**RECORDS FOR THE EXERCISE:**
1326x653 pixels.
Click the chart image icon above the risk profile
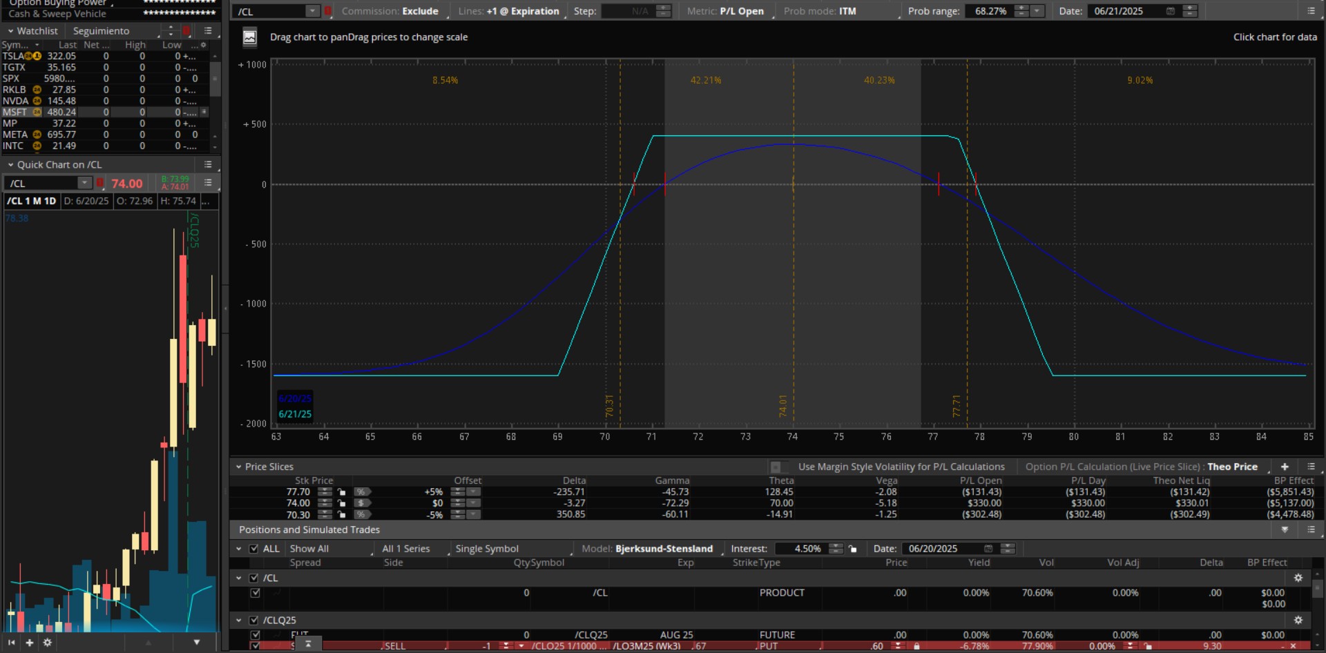pos(250,37)
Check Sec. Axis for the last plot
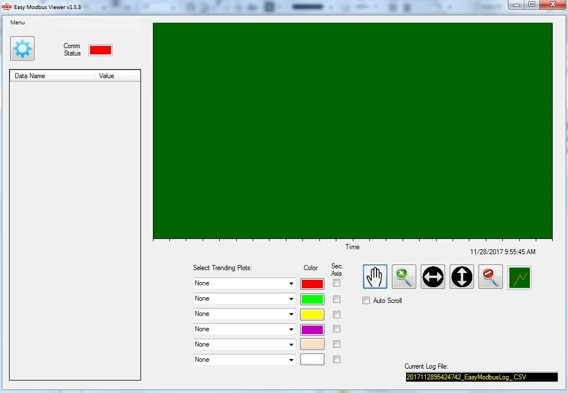The height and width of the screenshot is (393, 568). (x=336, y=359)
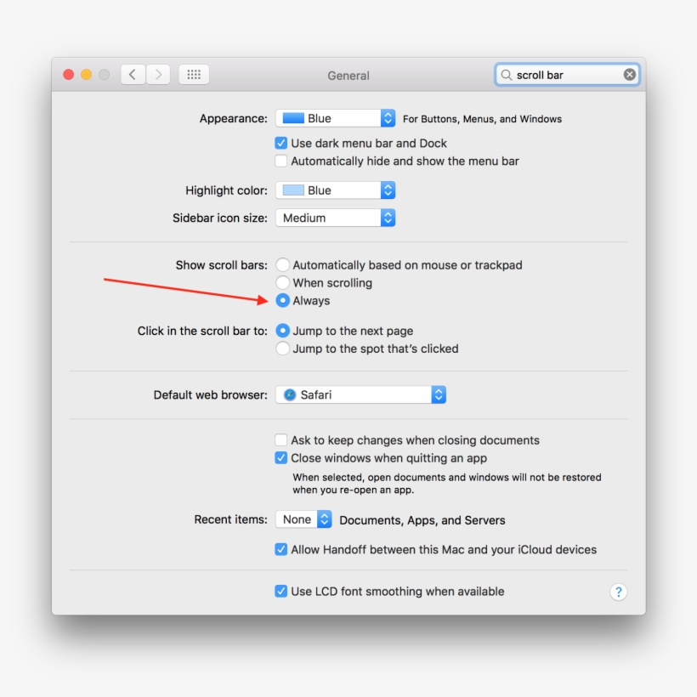Open the Sidebar icon size dropdown
Viewport: 697px width, 697px height.
pyautogui.click(x=335, y=218)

**WHAT IS EXPECTED:**
Output a faithful copy of the data, with each picture left out.

**RESPONSE TO THE TASK:**
1326x653 pixels.
Click the chart image icon above the risk profile
pos(250,37)
Check Sec. Axis for the last plot
The height and width of the screenshot is (393, 568). (x=336, y=359)
Open the Sidebar icon size dropdown
Viewport: 697px width, 697px height.
pyautogui.click(x=335, y=218)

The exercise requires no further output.